Meritocracia

Negros e pobres podem defender a meritocracia? Podem, sobretudo quando não têm noção de como são vulneráveis sob a manipulados pelos “bem-nascidos”. Quem tem méritos num país de miseráveis? Via de regra, quem pactua ou patrocina a miséria – direta ou indiretamente. Victor Hugo, em Os Miseráveis, diria que são os seguidores de Javert.

O romantismo também ensina o que é a opressão, ou seja, a oclocracia: o governo dos piores. No capitalismo, tem mérito quem melhor explora ou expropria o Outro. Mas, se não gostarmos, podemos ler Balzac, especialmente um que se chama Código dos Homens Honestos.

Num país em que a escravidão ainda é manifesta e rentável economicamente – inclusive contratando com o Poder Público – teriam méritos os abolicionistas e os libertários; Zumbi dos Palmares, por exemplo – ou Joaquim Nabuco. Logo, a meritocracia que interessa aos negros e aos pobres é a que lhes traga a liberdade de fato. Liberdade do eito e das mentalidades domesticadas.

Não é novidade, mas essa é uma luta que se iniciou com os liberais, mais interessados no mercado de consumo dos “homens livres”, depois evoluiu com os socialistas utópicos e os anarquistas. A Comuna de Paris (1871) já alardeava que sem igualdade não há liberdade. Por fim, os comunistas – e que liam Balzac – informaram com todas as fórmulas que não há igualdade (e menos ainda liberdade) na opressão.

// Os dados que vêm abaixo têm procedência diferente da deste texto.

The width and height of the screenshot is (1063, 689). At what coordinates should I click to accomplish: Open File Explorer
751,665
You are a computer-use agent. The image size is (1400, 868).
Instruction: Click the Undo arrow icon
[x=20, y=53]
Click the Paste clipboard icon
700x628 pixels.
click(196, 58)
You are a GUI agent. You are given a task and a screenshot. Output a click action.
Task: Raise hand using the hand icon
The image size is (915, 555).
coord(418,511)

A descrição mais impressionante da meritocracia faz referência ao Princípio da Equidade – e vem de Aristóteles: “tratar os iguais, igualmente; e os desiguais, desigualmente”. Veja-se que esta é uma fórmula inclusiva e não, cinicamente meritocrática, uma autorização para aprofundar as desigualdades entre os já desiguais.

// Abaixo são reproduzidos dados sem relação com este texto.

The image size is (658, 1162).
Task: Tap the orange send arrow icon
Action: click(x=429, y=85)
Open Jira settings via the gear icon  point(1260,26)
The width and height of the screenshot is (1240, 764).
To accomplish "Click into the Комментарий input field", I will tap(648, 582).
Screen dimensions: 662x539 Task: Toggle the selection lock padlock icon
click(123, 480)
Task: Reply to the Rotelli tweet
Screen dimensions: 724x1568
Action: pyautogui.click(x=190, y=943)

Na construção comunista (de Karl Marx) ficaria assim: “a todos, de acordo com suas necessidades; de todos, de acordo com suas potencialidades. Portanto, só há meritocracia quando não há exploração; só há liberdade no reino da igualdade. E, logo, só haverá meritocracia quando os desiguais forem tratados em sua desigualdade; só haverá meritocracia quando as necessidades forem abastecidas e as potencialidades surgirem e florescerem de fato. Só há meritocracia se há liberdade na igualdade.

Livres e iguais para não sermos oprimidos pela meritocracia dos bem-nascidos. Tomando-se a exceção de uns poucos que furam a barreira de classes (da extrema desigualdade), cria-se a ilusão, ideologia, de que todos são potencialmente iguais e que basta querer para destravar sua vida. No capitalismo, a meritocracia é parte da cultura fascista que se alimenta da opressão, da exploração e da ideologia do “faça você mesmo”.

Esta prática ideologia, é óbvio, cria homens e mulheres patéticos na ignorância das razões de sermos manipulados pela oclocracia. Sem base material e histórica, nas alegações formais e principais, a meritocracia é uma ideologia que apela para as emoções, ou seja, sem o realismo políticos dos fatos – o conatus que pedira Hobbes –, sem conexão com o exterior, não passa de pura demagogia. E, como se sabe desde os gregos antigos, a demagogia é o pior dos regimes sociais e políticos; posto que está assentado na mentira.